[Passage Boundary: Start]

Friendships, groups, organizations, societies.



Cognitions, attitudes, beliefs, feelings, theories.



Bytes, records, files, commands, databases.


Quantum strings?

Quarks, electrons, nucleons, atoms, molecules.

Table 24.4: System parts by level

Let a system's constituent parts be those that interact to form the system but are not part of other parts (Esfeld, 1998). So, disconnecting a car entirely gives elemental parts not constituent parts, e.g. a bolt on a wheel isn't a constituent because it is part of the wheel.

To say a body is composed of cells ignores its structure: how elemental parts form constituent parts. Only in system heaps, like a pile of sand, are elemental parts also constituent parts. The body's constituent parts are the digestive system, the respiratory system, etc, not its cells. Just sticking together arbitrary physical parts, like head, arms, and legs, gives the Frankenstein effect (footnote 30) (Tenner, 1997).

24.2.6 Holism and specialization

The performance of a system of parts that interact isn't defined by decomposition alone. Even simple parts, like air molecules, can interact strongly to form a chaotic system like the weather (Lorenz, 1963). Gestalt psychologists called the whole being more than its parts holism, as a curve is just a curve but in a face becomes a "smile". Holism is how system parts change by interacting with others. Holistic systems are individualistic, because changing one part, by its interactions, can cascade to change the whole system drastically. People rarely look the same because one gene change can change everything. The brain is also holistic - one thought can change everything you know.

Yet a system's parts needn't be simple. The body began as one cell, a zygote, that divided into all the cells of the body, including liver, skin, bone and brain cells (footnote 31). Likewise in early societies most people did most things, but today we have millions of specialist jobs. A system's specialization (footnote 32) is the degree its parts differ in form and action, especially constituent parts.

Holism (complex interactions) and specialization (complex parts) are hallmarks of evolved systems, giving both levels and constituent specializations.

24.2.7 General performance requirements

Requirements engineering aims to define a system’s purposes. If levels and constituent specializations change those purposes, how can requirements engineering succeed? The answer proposed here is to take the view of the system itself, specifying requirements for different levels and constituent specializations. How these are reconciled is then the art of system design.

[Passage Boundary: End]
[Record extracts Boundary: Start]

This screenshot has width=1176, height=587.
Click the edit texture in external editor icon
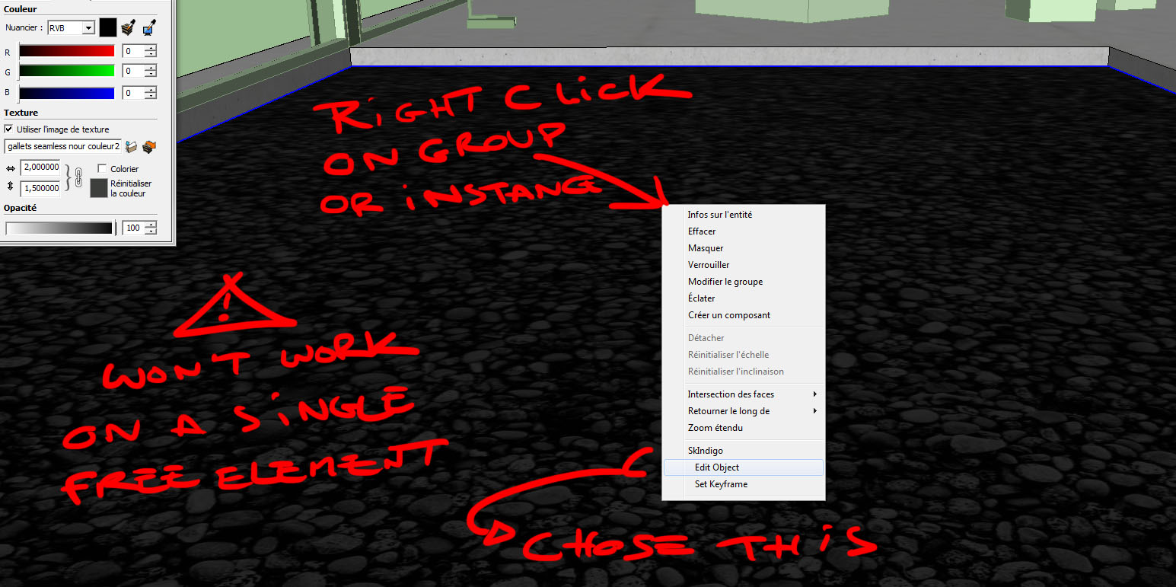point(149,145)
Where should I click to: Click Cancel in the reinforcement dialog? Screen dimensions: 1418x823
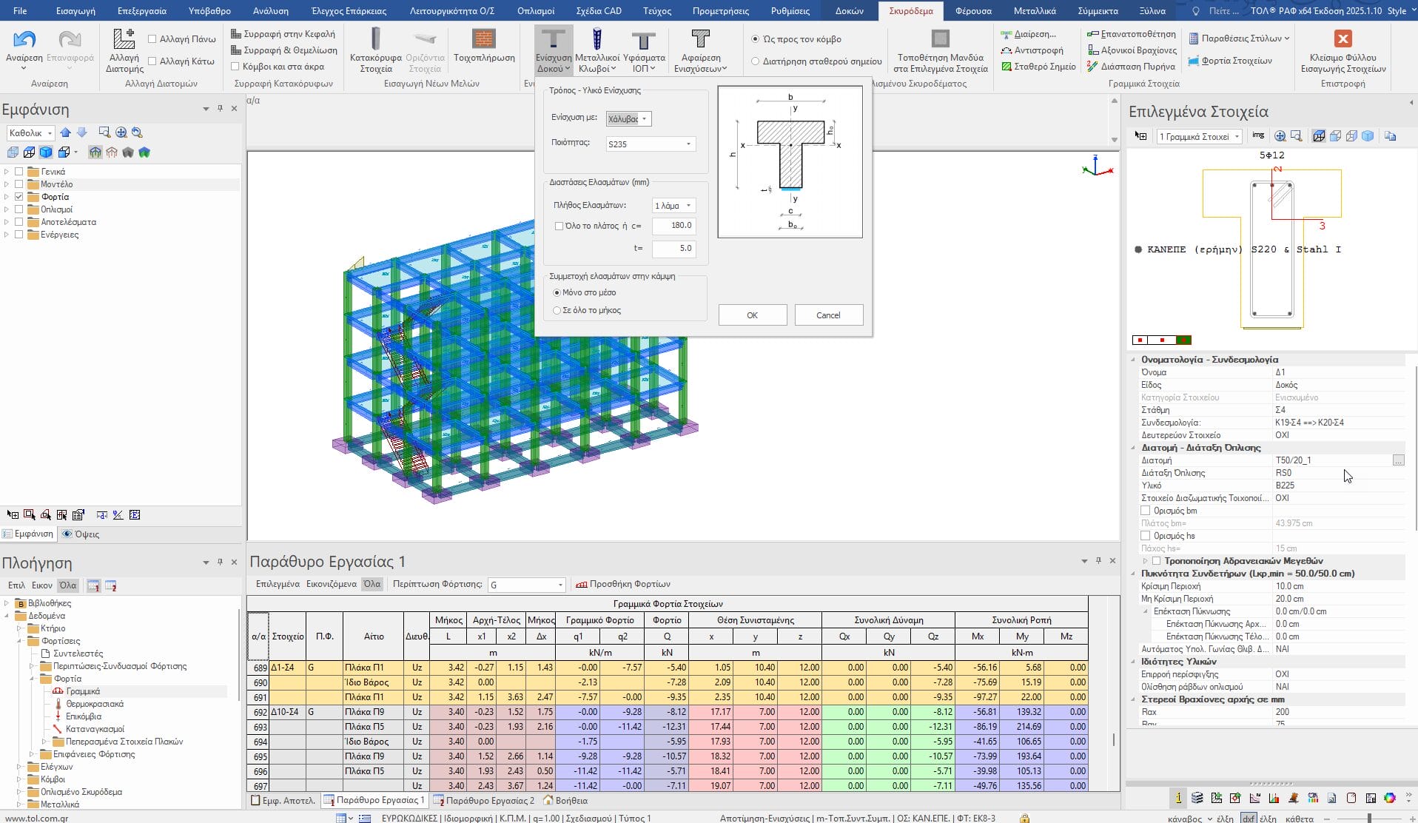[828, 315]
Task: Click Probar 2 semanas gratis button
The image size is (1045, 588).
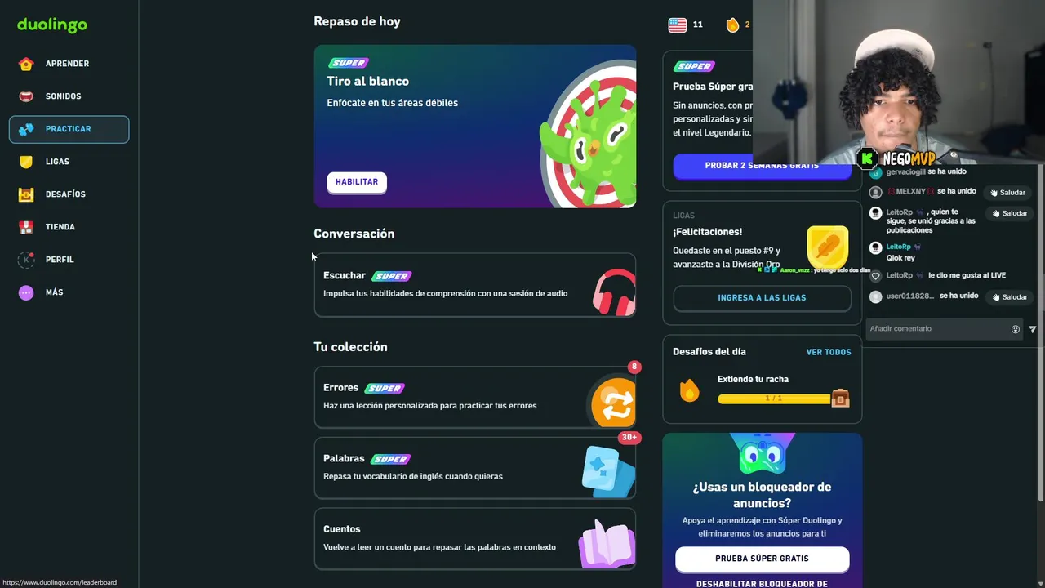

[Record extracts Boundary: End]

* _Required action A_:
According to the passage on systems, what are the body's constituent parts?
* _Required action B_:
Duplicate the stretch of the passage on systems from "Holism (complex interactions)" through "of system design.".
* _Required action C_:
Pick up the passage on systems after its last sentence and keep writing it.
You can set the entries aside.

* _Answer box A_:
The digestive system, the respiratory system, and so on, not its cells.

* _Answer box B_:
Holism (complex interactions) and specialization (complex parts) are hallmarks of evolved systems, giving both levels and constituent specializations.

24.2.7 General performance requirements

Requirements engineering aims to define a system’s purposes. If levels and constituent specializations change those purposes, how can requirements engineering succeed? The answer proposed here is to take the view of the system itself, specifying requirements for different levels and constituent specializations. How these are reconciled is then the art of system design.

* _Answer box C_:
A system interacts with its environment to perform, i.e. to gain value and avoid loss in order to survive. In Darwinian terms, what doesn't survive fails and what does succeeds. So a system needs a boundary to exist apart from the world and an internal structure to support and manage that existence. It needs effectors to act upon the environment around it and receptors to monitor the world for risks and opportunities.






To deny unauthorized entry, misuse or takeover by other entities.


To attach to or use outside elements as system extensions.



To adapt system operation to new environments


To continue operating despite system part failure



To produce a desired change on the environment


To minimize the resource costs of action



To open and use communication channels


To limit the release of self information by any channel

Table 24.5: System performance requirements by constituent specialty

So as cells evolved they first got a boundary membrane, then organelle and nuclear structures for support and control, then eukaryotic cells evolved flagella to move and protozoa got photo-receptors (Alberts et al, 1994). We also have a skin boundary, metabolic and brain structures, muscle effectors and sense receptors, like the eye. Computers also have a case boundary, a motherboard internal structure, printer or screen effectors and keyboard or mouse receptors. Four constituent specializations by risk and opportunity goal options gives eight performance requirements (Table 5). The details are as follows:

  1. Boundary constituents manage the system boundary. They can be designed to deny outside things entry (security) or to use them (extendibility). In computing, virus protection is security and system add-ons are extendibility (Figure 24.12). In people, the immune system gives biological security and tool-use illustrates extendibility.

  2. Structure constituents manage internal operations. They can be designed to limit internal change to reduce faults (reliability), or to allow internal change to adapt to outside changes (flexibility). In computing, reliability reduces and recovers from error and flexibility is the system preferences that allow customization. In people, reliability is the body fixing a cell "error" that might cause cancer, while the brain learning illustrates flexibility.

  3. Effector constituents manage environment actions, so can be designed to maximize effects (functionality) or minimize resource use (usability). In computing, functionality is the menu functions, while usability is how easy they are to use. In people, functionality gives muscle effectiveness and usability is metabolic efficiency.

  4. Receptor constituents manage signals to and from the environment, so can be designed to open communication channels (connectivity) or close them (privacy). Connected computing can download updates or chat online, while privacy is the power to disconnect or log off. In people, connectivity is conversing and privacy is the legal right to be left alone. In nature, privacy is camouflage, and the military calls it stealth.

Every system is somehow created, which takes effort both for applications that are built or organisms that are born. A system's ability to reproduce is important but outside the current scope, as apart from virus programs, few computer systems do this.

These general system criteria map well to current terms (Table 6). They apply at any level, but as what is exchanged changes, so do the names used:

  1. Hardware systems exchange energy. So “functionality” is power, i.e. hardware with high CPU cycle or disk read-write rates. “Usable” hardware uses less power for the same result, e.g. mobile phones that last longer. Reliable hardware is rugged enough to work if you drop it, and flexible hardware is mobile to still work if you move around, i.e. change environments. Secure hardware blocks physical theft, e.g. by laptop cable locks, and extendible hardware has ports for peripherals to be attached. Connected hardware has wired or wireless links and private hardware is tempest proof i.e. it doesn’t physically leak energy.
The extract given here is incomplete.